KUALA LUMPUR, MALAYSIA – OCTOBER 14: Marc Leishman of Australia celebrates on the 18th hole during the final round of the CIMB Classic at TPC Kuala Lumpur on October 14, 2018 in Kuala Lumpur, Malaysia. (Photo by Stanley Chou/Getty Images)

Both the European and the PGA Tour have shifted around their schedules. The biggest difference has seen the PGA Championship moved up to May, but has this and the knock-on effect of other tournaments on the European schedule moving back out to September and October meant that Americans are better placed to win the majors in 2019?

What the positioning of the US PGA Championship in May does is create a four-month window of majors from The Masters Tournament in April, US PGA Championship in May, US Open in June and The Open in July. For the PGA Tour, it creates a beautifully balanced build-up to the FedExCup Playoffs and Tour Championship in August.

Meanwhile, the European Tour has shifted its flagship event, the BMW PGA Championship, back to September, leaving five of the eight Rolex Series events occurring after the conclusion of the Tour Championship on the PGA Tour, making it a little bit of an after-the-lord-mayors-show kind of situation.

For players like Martin Kaymer, who has only just received his 2018-19 exemption from the PGA Tour due to injury last season resulting in him playing just 11 of the required 15 events, it means heavy scheduling in America.

“Look at the European Tour schedule from February to June, not much to say about that. So if you need to go up in the world rankings and compete in majors you need to prepare properly,” said Kaymer.

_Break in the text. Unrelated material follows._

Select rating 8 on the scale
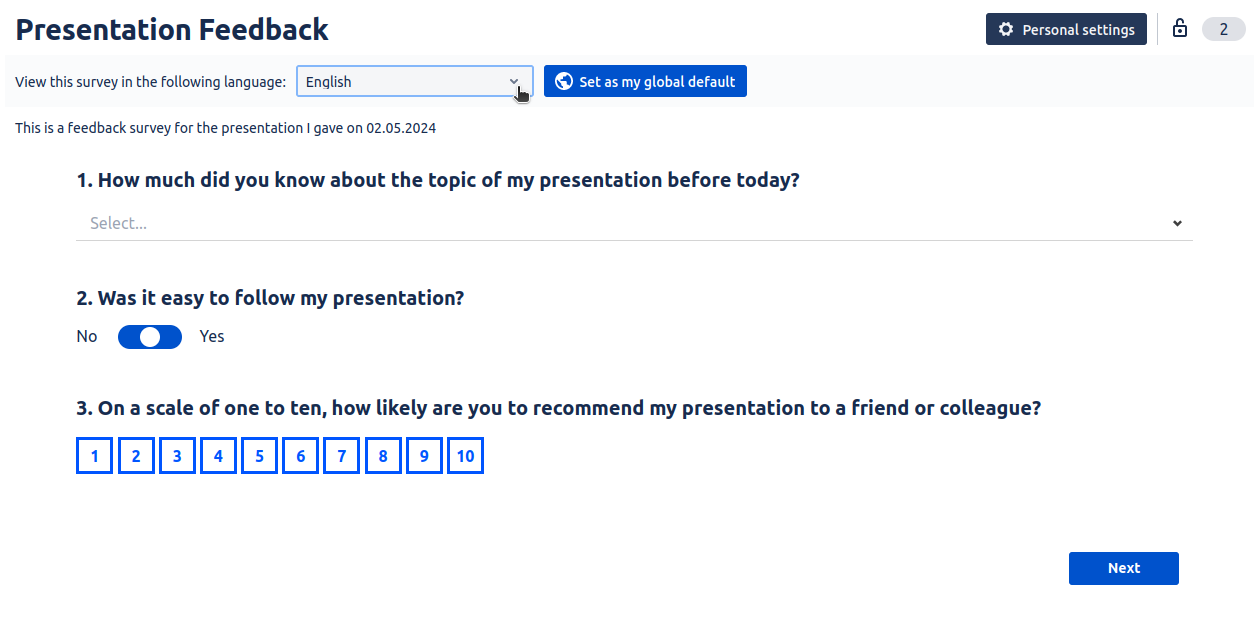The image size is (1254, 622). click(383, 457)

What he’s saying is this is that to win majors he won’t be playing on the European Tour much from February through to the Open in July. Any Europeans looking to focus on the majors are going to make some tough decisions; either base themselves in America or risk burnout with a number of long-haul destinations to reach on the European Tour. Because the full extent of the two Tour’s mismatch of events at this time of the year is stark.

While the PGA Tour heads off for the Waste Management Phoenix Open, Pebble Beach Pro-Am, Genesis Open, WGC-Mexico Championship, The Honda Classic, Arnold Palmer Invitational, The Players, Valspar Championship, The Masters, RBC Heritage, Wells Fargo, Byron Nelson, PGA Championship and the Memorial, the European Tour has stops in Australia, Oman, Kenya, Qatar, Malaysia, India, Morocco, China, England, Denmark and Belgium.

It’s pretty obvious to assume those either playing on the PGA Tour or basing themselves in America during this period are going to be much better prepared to focus on the first three majors of the year and a whole lot more rested-up too.

For Martin Kaymer, a double-major winner, whose schedule is due to open up at the Waste Management, expect him to stay in Arizona until June, where the bookmakers see him a distant 175/1 in the golf betting to win the US Open when it returns to Pebble Beach.

Since 2014 and Kaymer’s US Open victory, when three of the four majors were won by Europeans, 11 of the last 16 majors in men’s golf have been won by Americans and with both Tours’ new schedule favouring the Americans don’t expect that figure to redress any time soon.